In this paper a new method is proposed to control a vision-based robot in large navigation spaces. In this case, visual features observed by an on-board camera can change drastically or even disappear completely between the initial image, as seen at the beginning of a task, and the final image, as seen at the desired position of the robot. These features are therefore not suffcient for controlling the entire motion of the robotic system from beginning to end. This problem requires a more complete definition and representation of the navigation space. This can be achieved by a topological representation, where the environment is directly defined in the sensor space by a data-base of images. In our approach, this data-base is acquired during an offline learning step.

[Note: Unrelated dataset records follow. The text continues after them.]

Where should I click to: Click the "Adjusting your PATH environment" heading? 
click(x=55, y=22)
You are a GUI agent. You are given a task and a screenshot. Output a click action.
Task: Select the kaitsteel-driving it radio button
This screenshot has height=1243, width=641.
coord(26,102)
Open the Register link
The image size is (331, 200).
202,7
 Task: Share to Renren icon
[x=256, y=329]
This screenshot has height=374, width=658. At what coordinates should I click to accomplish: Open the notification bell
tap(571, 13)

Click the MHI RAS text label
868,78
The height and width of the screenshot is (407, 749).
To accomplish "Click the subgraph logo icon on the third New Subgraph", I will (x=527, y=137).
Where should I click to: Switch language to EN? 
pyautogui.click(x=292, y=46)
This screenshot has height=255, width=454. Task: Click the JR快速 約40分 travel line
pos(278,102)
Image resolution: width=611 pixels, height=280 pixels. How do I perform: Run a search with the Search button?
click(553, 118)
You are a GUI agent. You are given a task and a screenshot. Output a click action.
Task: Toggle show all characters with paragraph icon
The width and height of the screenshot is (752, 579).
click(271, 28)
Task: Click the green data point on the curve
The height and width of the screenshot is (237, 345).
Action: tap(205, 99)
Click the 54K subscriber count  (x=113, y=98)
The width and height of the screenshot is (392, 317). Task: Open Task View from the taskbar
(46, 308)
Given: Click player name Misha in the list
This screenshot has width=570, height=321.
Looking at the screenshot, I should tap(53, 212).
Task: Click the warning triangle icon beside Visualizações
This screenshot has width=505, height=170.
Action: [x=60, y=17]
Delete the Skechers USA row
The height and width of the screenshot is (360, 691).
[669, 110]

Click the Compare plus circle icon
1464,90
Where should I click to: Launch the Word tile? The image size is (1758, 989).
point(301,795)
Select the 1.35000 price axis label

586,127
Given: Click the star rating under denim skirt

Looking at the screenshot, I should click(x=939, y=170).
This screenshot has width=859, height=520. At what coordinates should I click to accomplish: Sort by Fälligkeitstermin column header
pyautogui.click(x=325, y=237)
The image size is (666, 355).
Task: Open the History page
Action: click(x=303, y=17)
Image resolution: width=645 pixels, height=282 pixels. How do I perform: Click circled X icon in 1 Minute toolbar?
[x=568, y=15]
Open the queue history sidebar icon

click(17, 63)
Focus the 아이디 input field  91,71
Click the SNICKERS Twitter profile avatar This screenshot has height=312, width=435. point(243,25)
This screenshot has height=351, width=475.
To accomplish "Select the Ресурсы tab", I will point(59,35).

An image retrieval method then indexes and matches a request image, given by the camera, to the closest view within the data-base. In this way, an image path is extracted from the database to link the initial and
desired images providing enough information to control the robot. The central point of this paper is focused on the closed-loop control law that drives the robot to its desired position using this image path. The method proposed does not require either a global reconstruction or a temporal planning step. Furthermore, the robot is not obliged to converge directly upon each image waypoint but chooses automatically a better trajectory. The visual servoing control law designed uses specific features which ensure that the robot navigates within the
visibility path. Experimental simulations are given to show the effectiveness of this method for controlling the motion of a camera in three-dimensional environments (free-flying camera, or camera moving on a plane).